Please visit the individual application.properties
and fill in your user credentials and connection parameters.
- Google Sheets: camel-k/pipes/google-sheets/application.properties
- Slack: camel-k/pipes/slack/application.properties
- AWS S3: camel-k/pipes/aws-s3/application.properties
Then create the secrets in your demo namespace as follows:
k create secret generic google-sheets-credentials --from-file=camel-k/pipes/google-sheets/application.properties
k create secret generic slack-credentials --from-file=camel-k/pipes/slack/application.properties
k create secret generic aws-s3-credentials --from-file=camel-k/pipes/aws-s3/application.properties
Some example Pipes use a translation service called LibreTranslate.
You should deploy a local instance of this translation service in your demo namespace:
Please make sure to adjust the ConfigMap in infra/libre-translate.yaml that points to the translation service (translate.service.host=libre-translate.camel-demo.svc.cluster.local
) before applying the files (you may need to adjust the user namespace in the URL).
k apply -f infra/libre-translate.yaml
Also, please install a custom Kamelet that interacts with the translation service.
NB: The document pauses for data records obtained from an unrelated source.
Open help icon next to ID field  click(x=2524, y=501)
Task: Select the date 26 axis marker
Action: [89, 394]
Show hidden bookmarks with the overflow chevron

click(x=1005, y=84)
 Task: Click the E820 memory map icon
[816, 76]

k apply -f camel-k/kamelets/libre-translate-action.kamelet.yaml
The Pipe resources are located in camel-k/pipes.
You can just apply the Pipe custom resources to your demo namespace with:
k apply -f camel-k/pipes/timer/timer-source-pipe.yaml
You should be provided with Camel K integration and a deployment shortly after that command.
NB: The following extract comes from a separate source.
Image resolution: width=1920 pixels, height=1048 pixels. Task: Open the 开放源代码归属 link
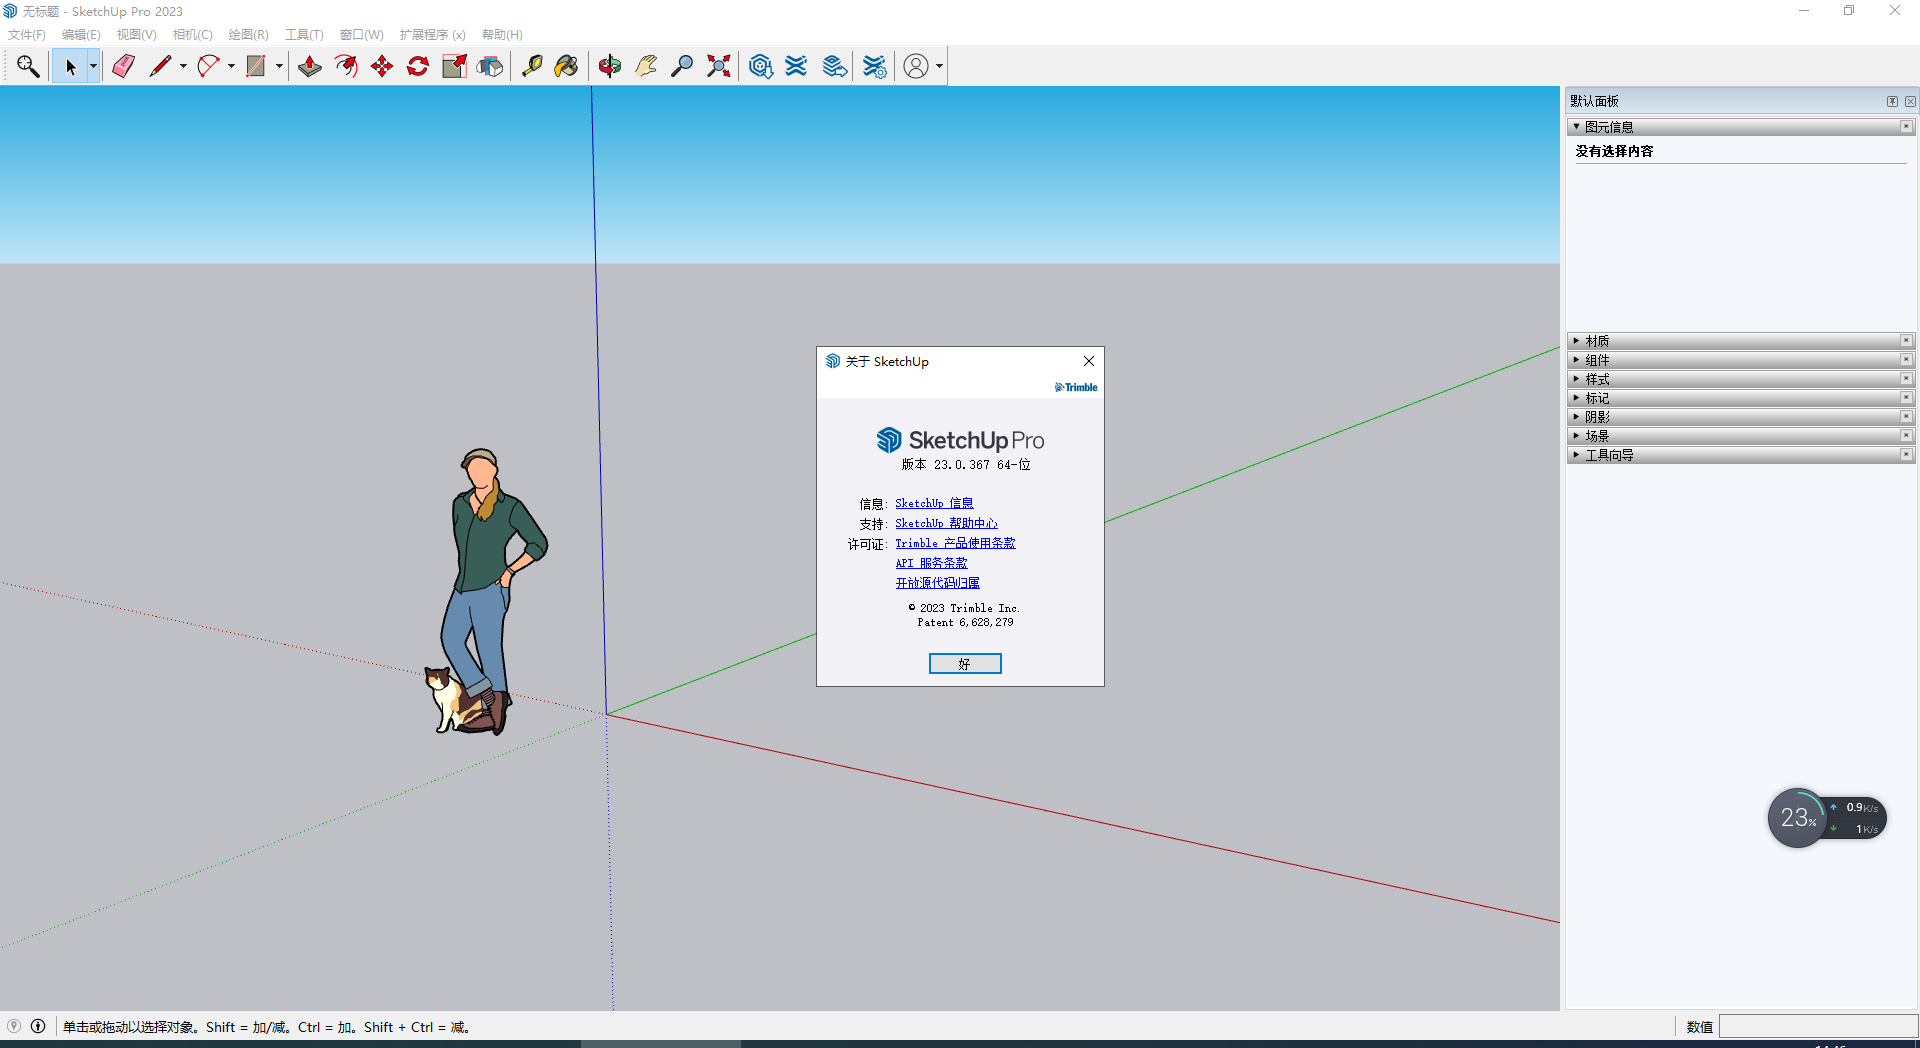(x=937, y=583)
You can use the kamel CLI to list the pipe status and also review the logs.
kamel get
kamel logs timer-source-pipe
You should see the Pod log output and see the events being produced and consumed respectively.
You can verify the Camel K pipes and routes with Camel JBang and YAKS.
You need to install YAKS and Camel JBang command line interfaces to run the tests.
The tests are written as Cucumber Gherkin .feature
files (e.g. timer-source-pipe.feature).
The test will run the Pipe locally with Camel JBang and verify its behavior with simulating the Knative message broker.
yaks run camel-k/pipes/timer/timer-source-pipe.feature --local
This will start the test that automatically provisions the required test infrastructure and the Camel K Pipe under test.
Once you are happy with the Pipe you can also run the same test in the connected Kubernetes environment.
Just skip the --local
option to run the test as a custom resource in Kubernetes.
You need to have the YAKS operator installed on the cluster. The operator will take care on preparing the test runtime as a Job/Pod.
yaks run camel-k/pipes/timer/timer-source-pipe.feature
Now you should see a test Job being created in the namespace and the test runs in a Pod. The test logs should be forwarded to your terminal output.
You can list the executed tests and its outcome also with the YAKS CLI.